Prompt: What don’t you want to go back to?
“I’m taking you back to the very place you suffered shame and defeat and you will have victory.”

A couple of years ago, I came across this old journal entry. At the time I wrote it, it spoke to me about my return to Arizona in 2018. Heavy, profound, life & family altering changes happened during my first stay in Arizona in the 1980s. When I stumbled upon this message a couple of years ago, I had just returned to Milwaukee after sixteen years away. This time, a return to all the places, people and things that have impacted my life seemed to be the warning and lesson.
I don’t know what the victory is, but I know the promise is that I won’t die in defeat. My end won’t come while I’m low. If I’m not shouting for joy now, I need only hold on because the morning will certainly come.
The first time I left Arizona, I vowed never to return. I was thirteen. It’s now a place I think of as an ideal home for myself. A place I want to settle in before retirement so I can build a community to age with before old age keeps me in place.
The last time I left Milwaukee, I swore I was done with it. I was thirty. Yet when I came back in 2021, Milwaukee was the most promising city for me as a new real estate investor. Among other cities, my top considerations were Atlanta, Baltimore and Detroit. Anywhere may have been a profitable choice, but I knew none of those cities intimately. However, I understood Milwaukee – it’s markets, culture, neighborhoods and its people. It’s biases. I remembered where it was twenty and thirty years ago. I was beyond excited about recent, current and future development projects. More importantly, I could afford to buy in a neighborhood that was one minute from the interstate, ten minutes from most major points in the metro area, and adjacent to a neighborhood I wanted to work myself into.

• _Given material_
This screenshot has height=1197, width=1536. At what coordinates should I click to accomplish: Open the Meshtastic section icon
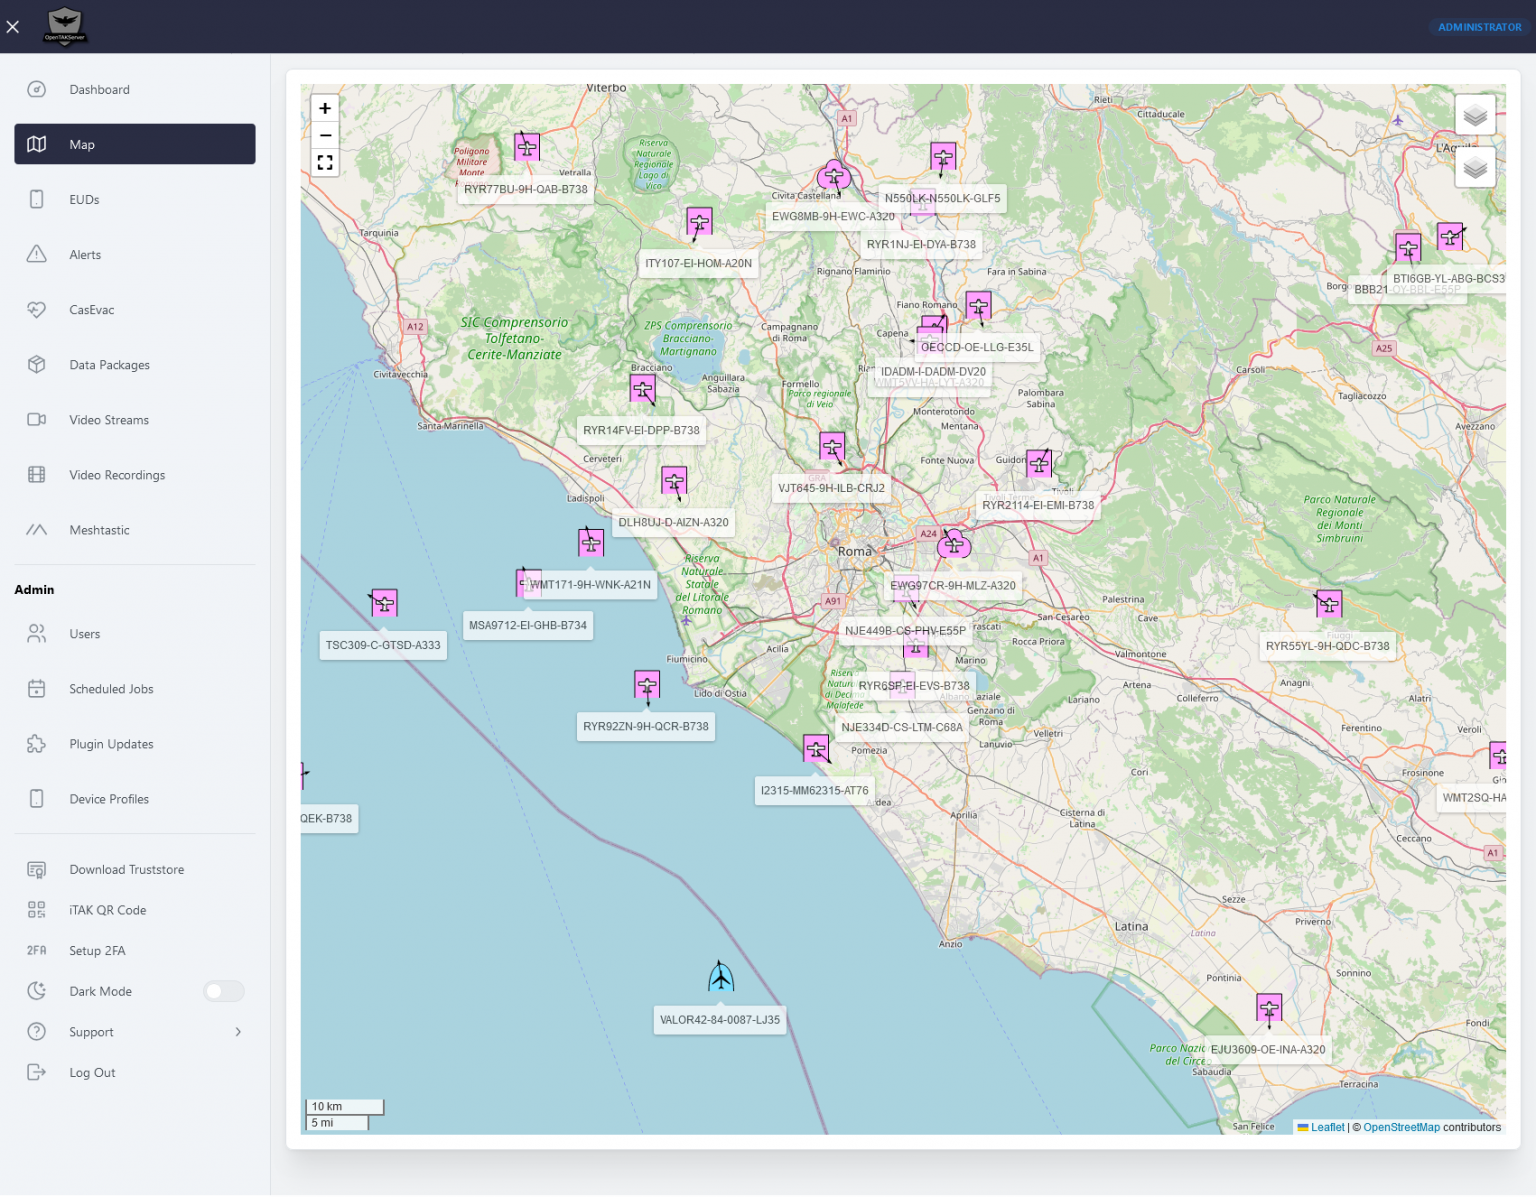(x=36, y=530)
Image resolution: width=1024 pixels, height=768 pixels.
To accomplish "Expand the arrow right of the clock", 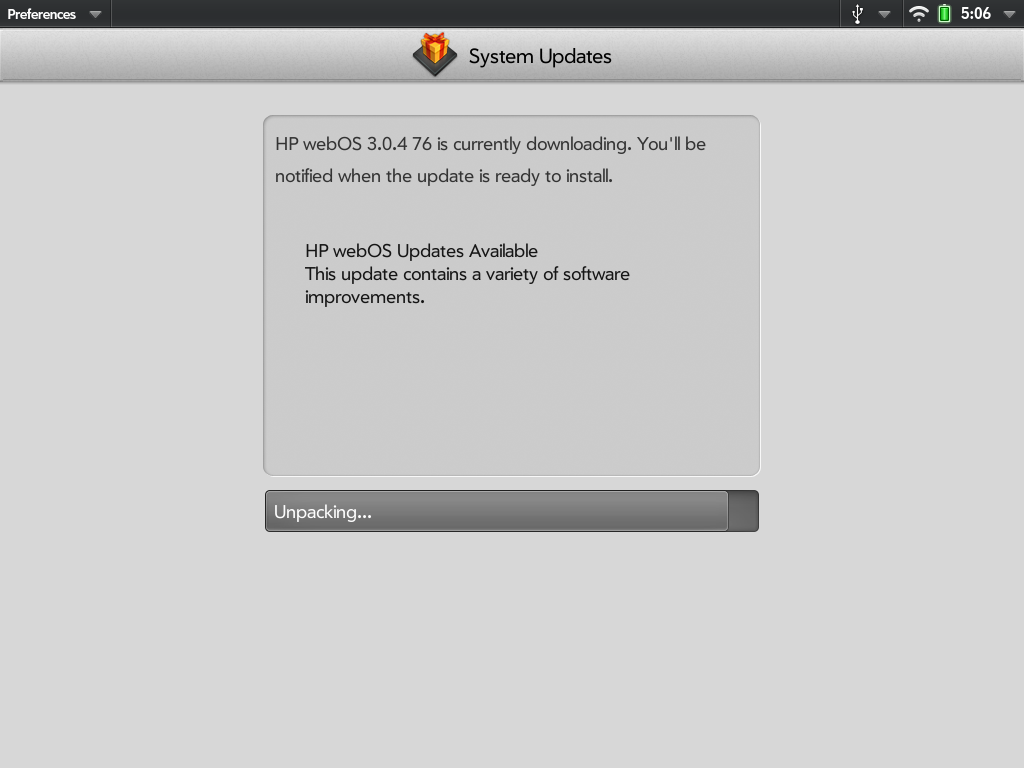I will [x=1008, y=14].
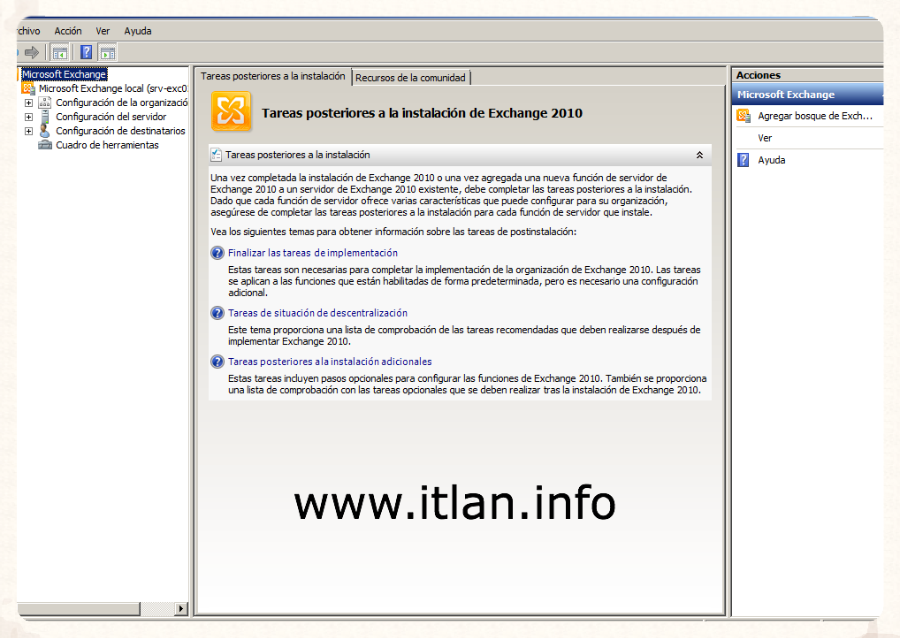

• _What to do_
In the essay above about returning to Arizona and Milwaukee, how old was the writer on first leaving Arizona?

• _Output of the exercise_
Thirteen.